Tiraboschi, Gerolamo
Forse il maggiore storico settecentesco della letteratura italiana, il gesuita T., nato a Bergamo nel 1731 e morto a Modena nel 1794, ha lasciato un giudizio su M. esemplare, perché in linea con la vulgata cattolica prima della Rivoluzione francese. Nella sua Storia della letteratura italiana (stampata in prima edizione tra il 1772 e il 1782), T. non dubita mai della grandezza del M. scrittore – il prosatore almeno: il poeta e l’autore teatrale non incontrano il suo favore –, tanto che contrappone, in una dissertazione polemica annessa alla Storia stessa, lo stile di M. e di Galileo Galilei al secentismo difeso allora dagli spagnoli (ferveva a fine Settecento una lite letteraria tra gli italiani e alcuni ex gesuiti iberici): «pieno di nervo e di cose», M. (scrive T.) «è letto da molti, i quali non temono di contrarne il veleno, e a’ quali perciò ne è permessa la lettura da chi ha diritto di vietarla» (Storia della letteratura italiana, 3° vol., 1823, p. XXXII). Nel sottile discrimine tra un M. lecito e uno illecito è giocato il capitoletto che T. gli dedica in sede storiografica. Accetta la pia falsificazione sulla morte devota di M. avallata da Angelo Maria Bandini; tuttavia non crede alla tesi, ben settecentesca, di un M. coperto avversario del tiranno:
a me sembra che al leggere quest’opera [il Principe] non si scuopra abbastanza che il Machiavelli abbia voluto destare orrore contro i tiranni; e che s’egli disapprova la lor condotta, non abbia bastevolmente spiegato il suo pensiero, sicché, a dir poco, rimanga indeciso, s’ei consigli o dissuada (11° vol., 1824, p. 860).

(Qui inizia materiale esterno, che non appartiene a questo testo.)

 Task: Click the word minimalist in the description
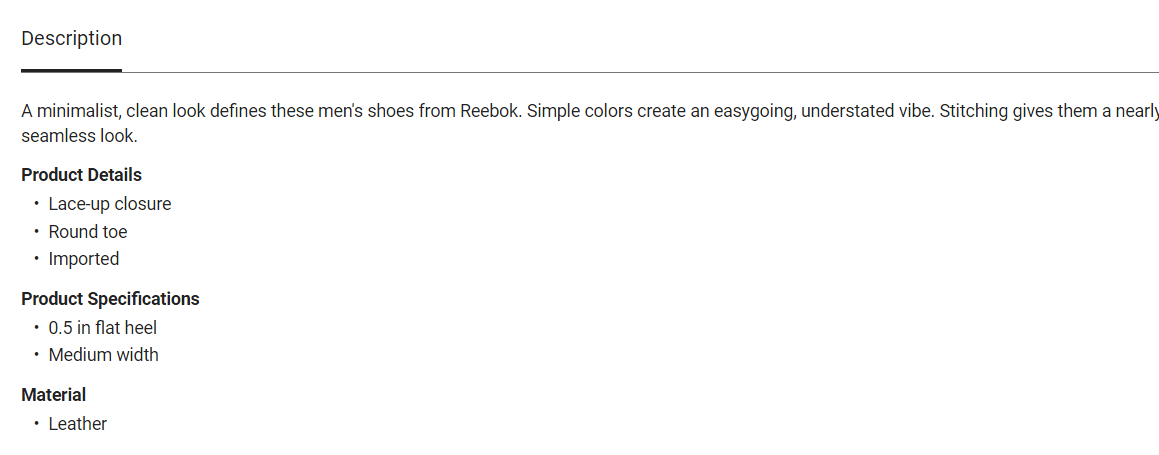(x=77, y=111)
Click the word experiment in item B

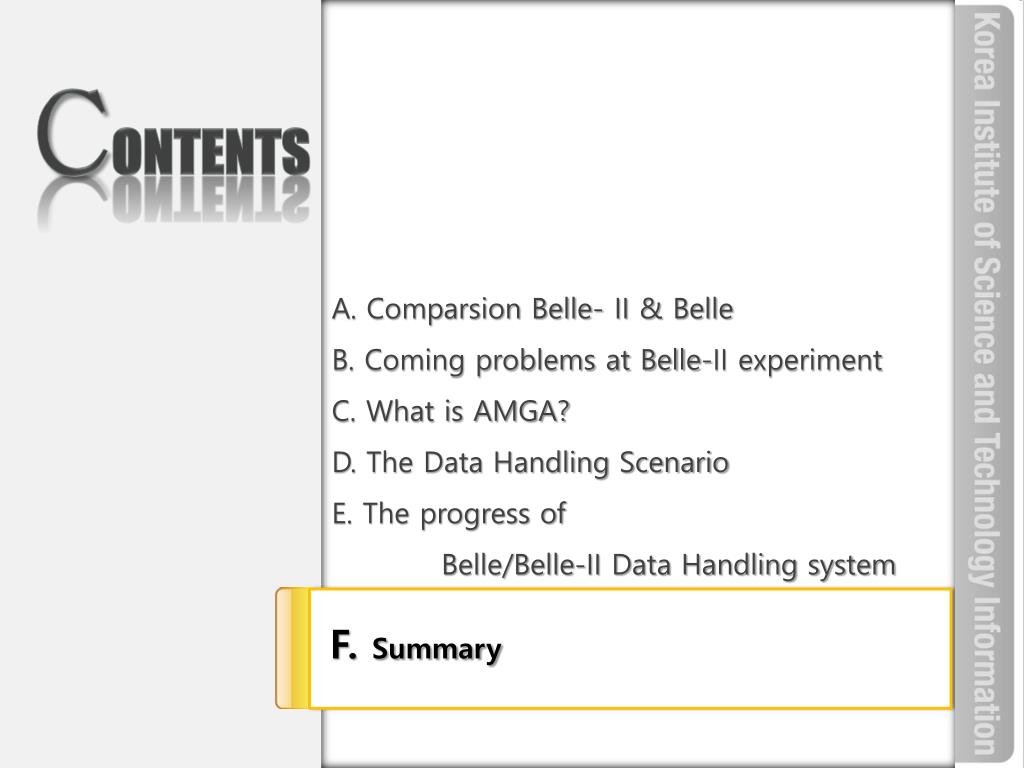tap(810, 362)
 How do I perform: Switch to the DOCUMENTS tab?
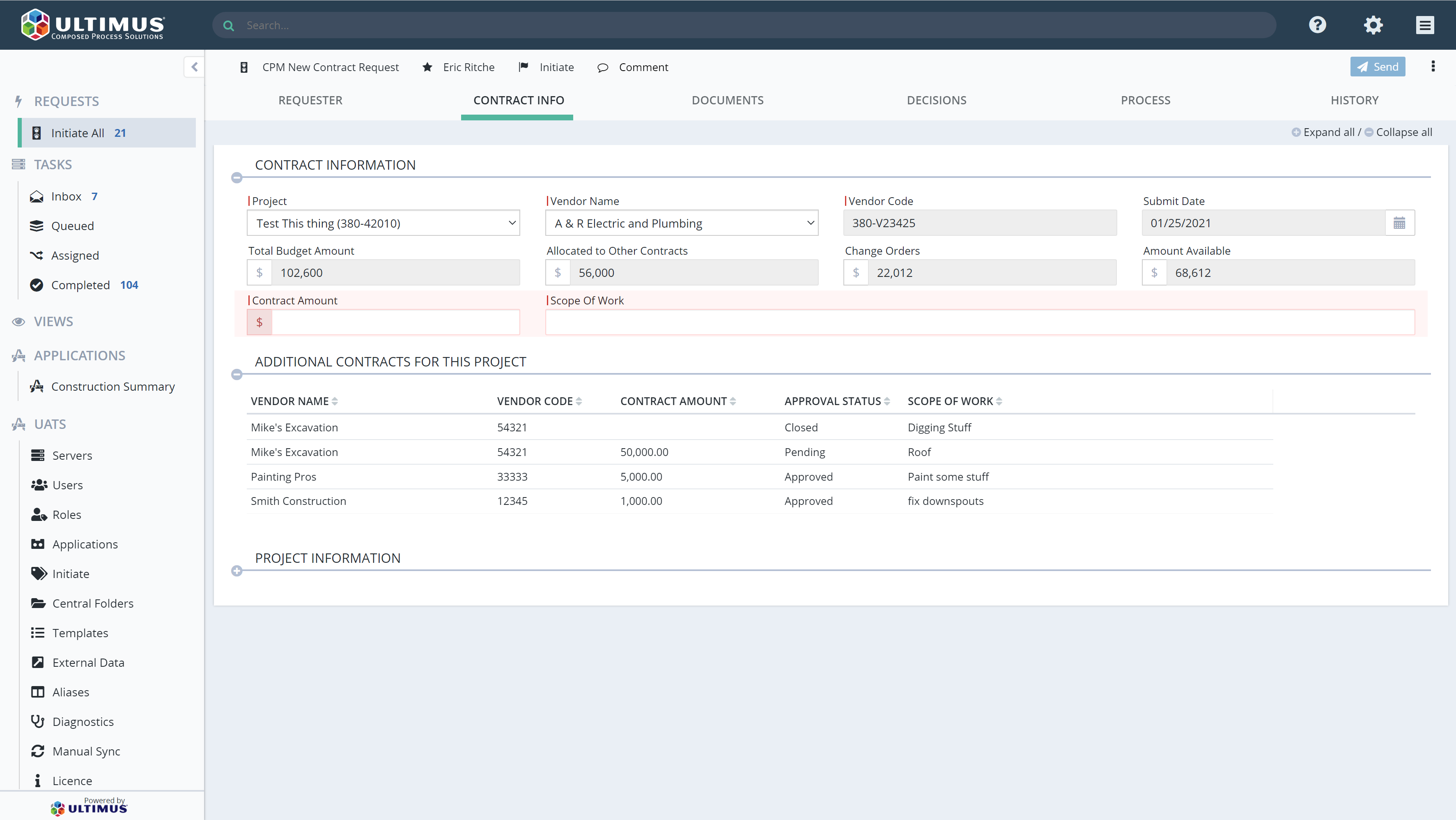[727, 100]
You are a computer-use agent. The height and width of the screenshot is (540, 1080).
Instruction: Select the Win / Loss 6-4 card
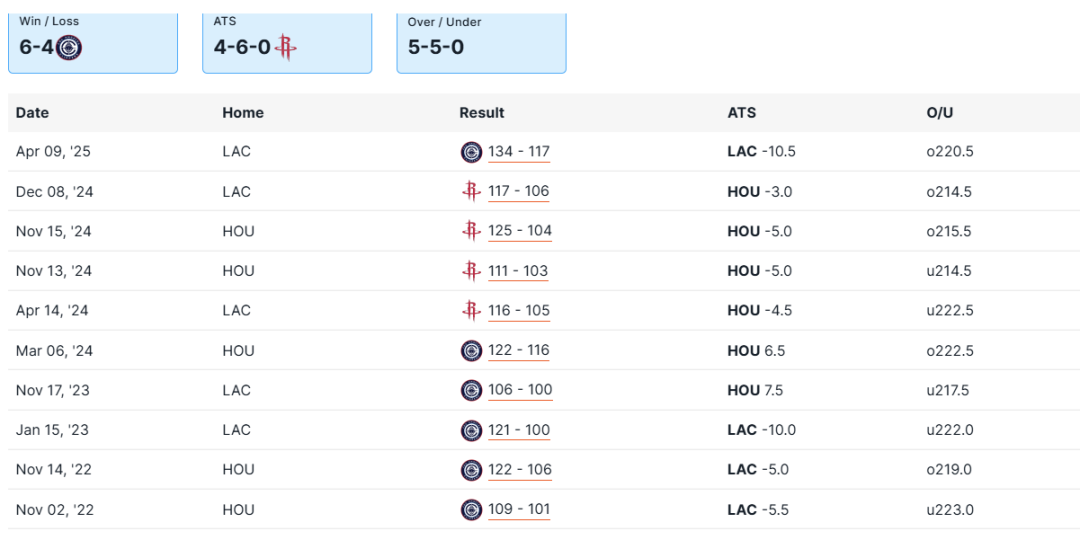[93, 42]
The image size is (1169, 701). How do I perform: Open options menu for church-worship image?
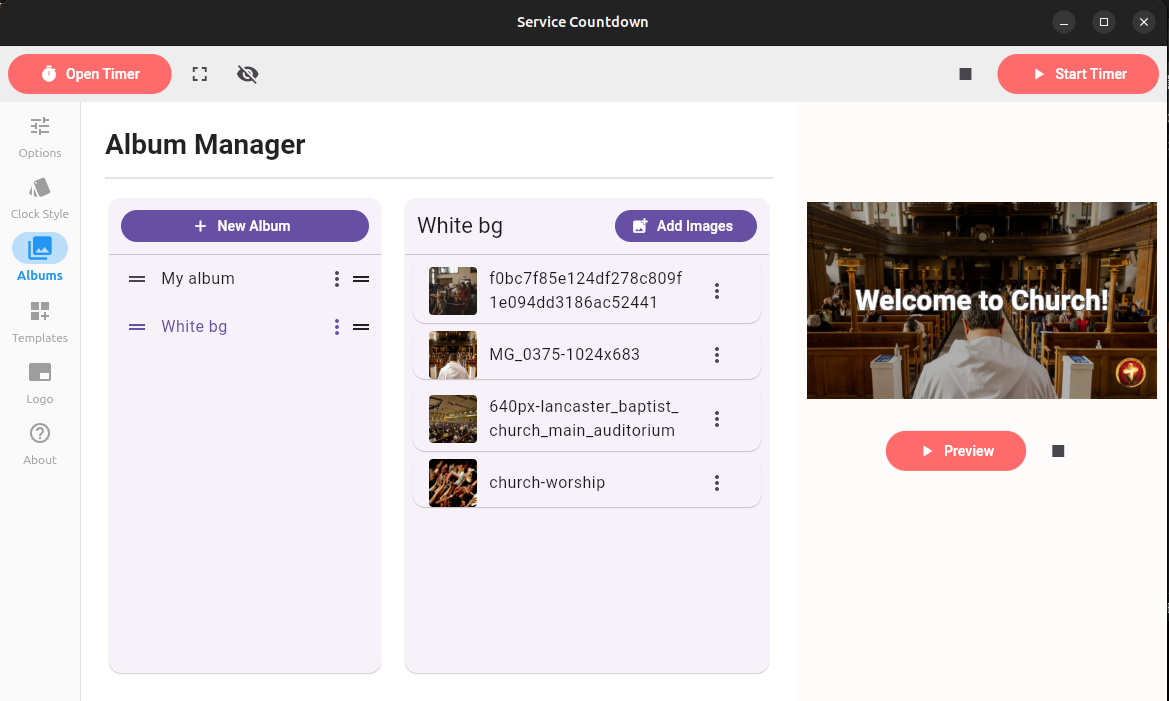[717, 483]
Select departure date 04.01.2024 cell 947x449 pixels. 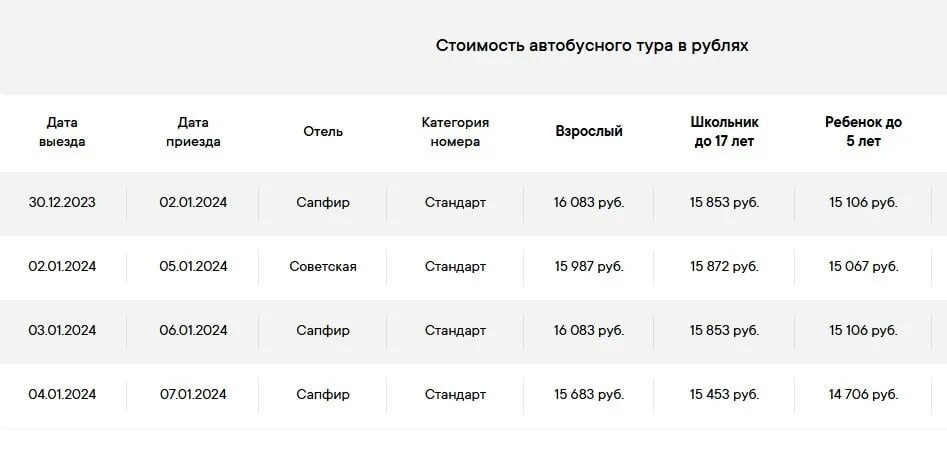[x=62, y=395]
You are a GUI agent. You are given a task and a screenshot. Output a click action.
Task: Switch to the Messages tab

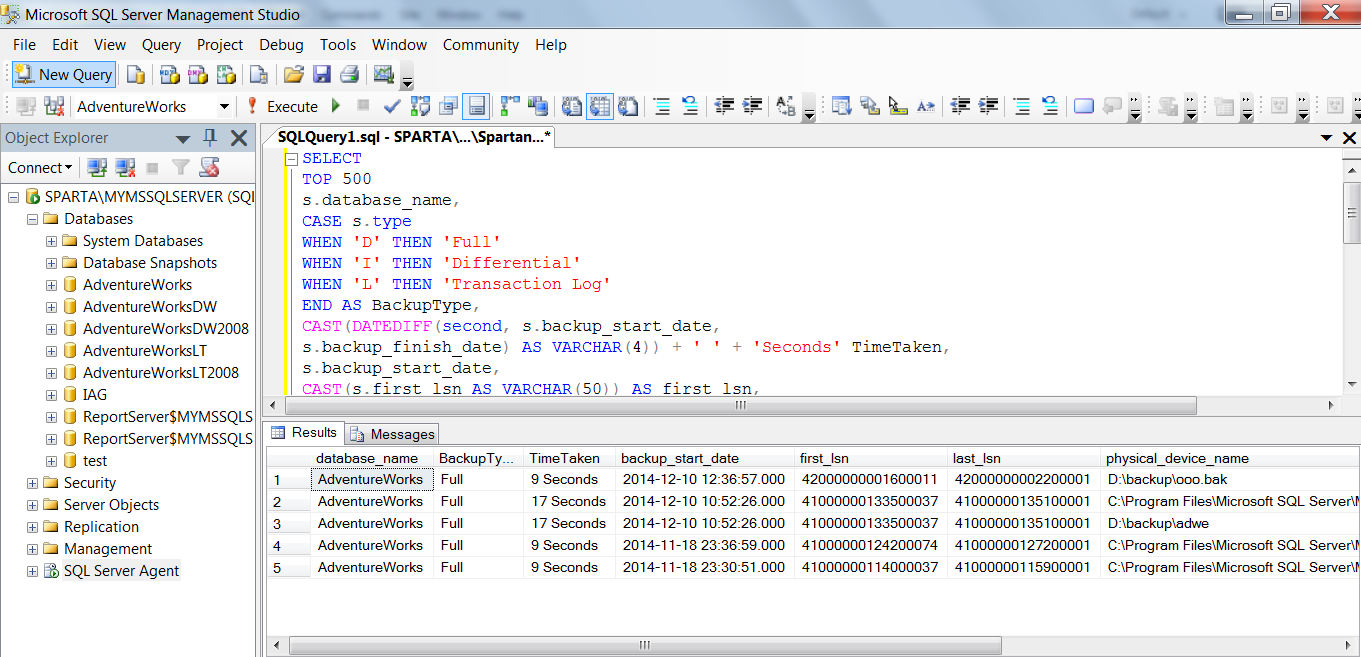coord(392,434)
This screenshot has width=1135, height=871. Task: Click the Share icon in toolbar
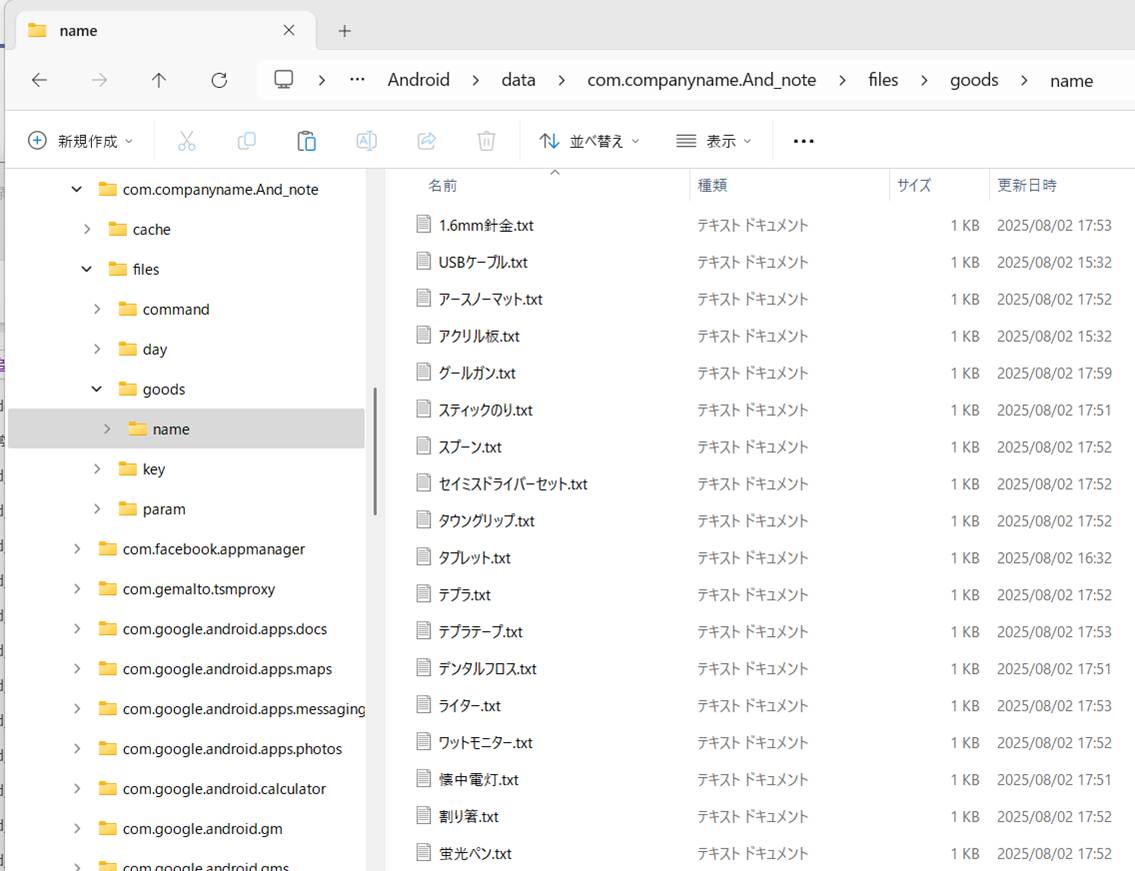pos(426,141)
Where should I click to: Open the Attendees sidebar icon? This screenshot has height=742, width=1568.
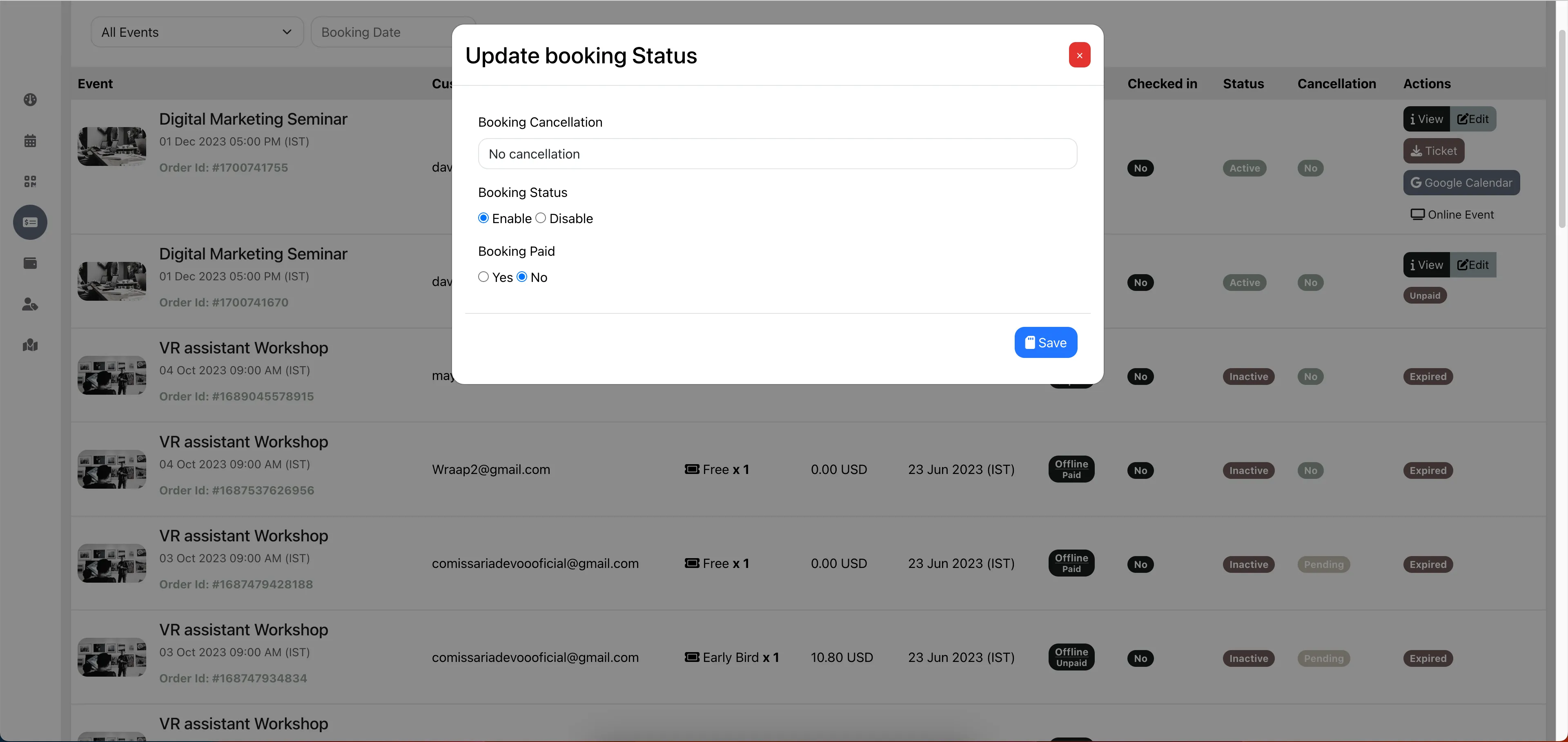[30, 304]
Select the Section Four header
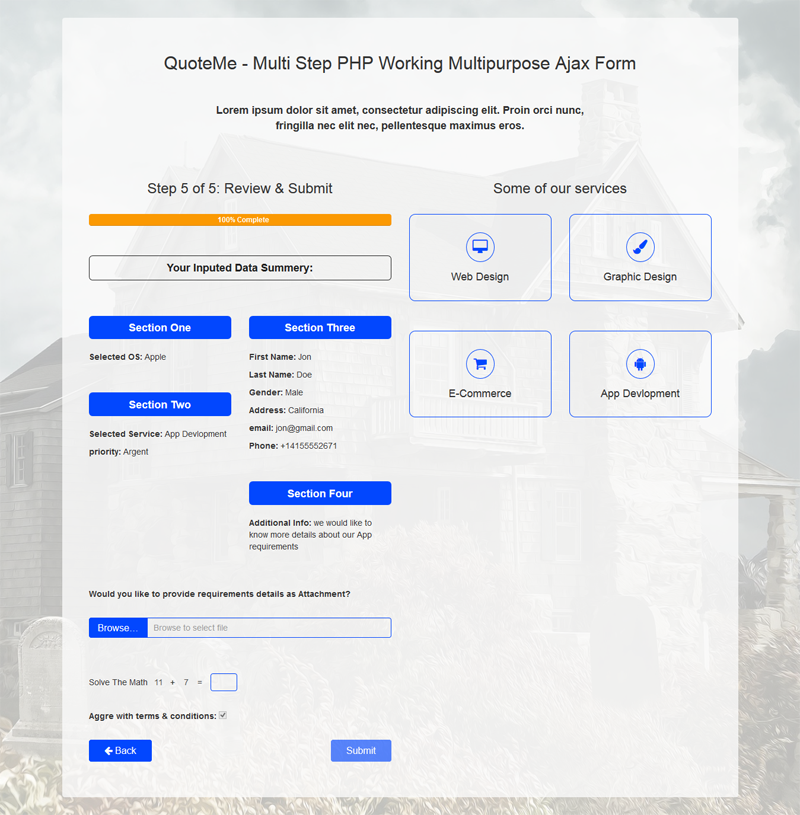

Del resto, a T. viene bene citare, a conforto delle sue tesi, il parallelo tra M. e Baruch Spinoza istituito nell’Anti-Machiavel, opera (scrive) «non di uno scolastico o d’un moralista», ma del «celebre» Federico II di Prussia, che certo aveva fama di filosofo e di libertino, ma era stato grande amico dei gesuiti al momento dello scioglimento della Compagnia (11° vol., cit., p. 859). Come già Bandini, ma con altro intento, T. prende atto della tardiva condanna romana di M.: «Ciò ch’è strano si è che le opere del Machiavelli corsero per lungo tempo, e furono stampate anche in Roma, senza che alcuno scoprisse palesemente il veleno, che in esse si nascondeva» (p. 860, secondo T. sarebbe stato il cardinale Reginald Pole, teste Angelo Maria Querini, il primo a impugnare esplicitamente M.). In fondo anche questo suona a lode delle capacità dissimulatorie dell’uomo M., oltreché della forza e del fascino dello scrittore, considerato subito come un classico: «se se ne traggano le ree massime, di cui egli ha infettato i suoi libri, è certo ch’ei fu uno de’ più ingegnosi, e de’ più profondi scrittori, e versato quant’altri mai nelle antiche e più recenti storie» (p. 861). Non compilatore di notizie, come voleva Paolo Giovio, ma «scrittore giudizioso ed esatto, che esamina, confronta, e calcola ogni circostanza de’ fatti, e le loro ragioni, e le lor conseguenze» (p. 861). Capolavoro sono riconosciuti i Discorsi, «pieni di riflessioni giustissime, che scuoprono il raro genio di chi le scrisse» (p. 859); tuttavia anche al M. storico sono riservate parole di critica: in particolare, secondo T., nelle Istorie fiorentine e nella Vita di Castruccio Castracani «[M.] cerca anzi di abbellire studiosamente, che di schiettamente narrare le cose avvenute» (p. 858: il parere non è altrimenti argomentato). In altro luogo T. tratta del M. teorico della guerra, dandone una valutazione ancipite: non può considerarsi, scrive, «come maestro dell’arte», benché volesse «introdurre un nuovo sistema di ordinanza militare, e rinnovare le antiche legioni»; ma, sulla scorta di un giudizio di Francesco Algarotti ricavabile dalle sue Opere (4° vol., 1764), valuta che «le riflessioni del M. possano essere di gran giovamento a’ condottieri di esercito» (11° vol., cit., pp. 795-96).
Bibliografia: Storia della letteratura italiana, Milano 18221826. Per gli studi critici si veda: M. Mari, Il genio freddo. La storiografia letteraria di Girolamo Tiraboschi, Milano 1999.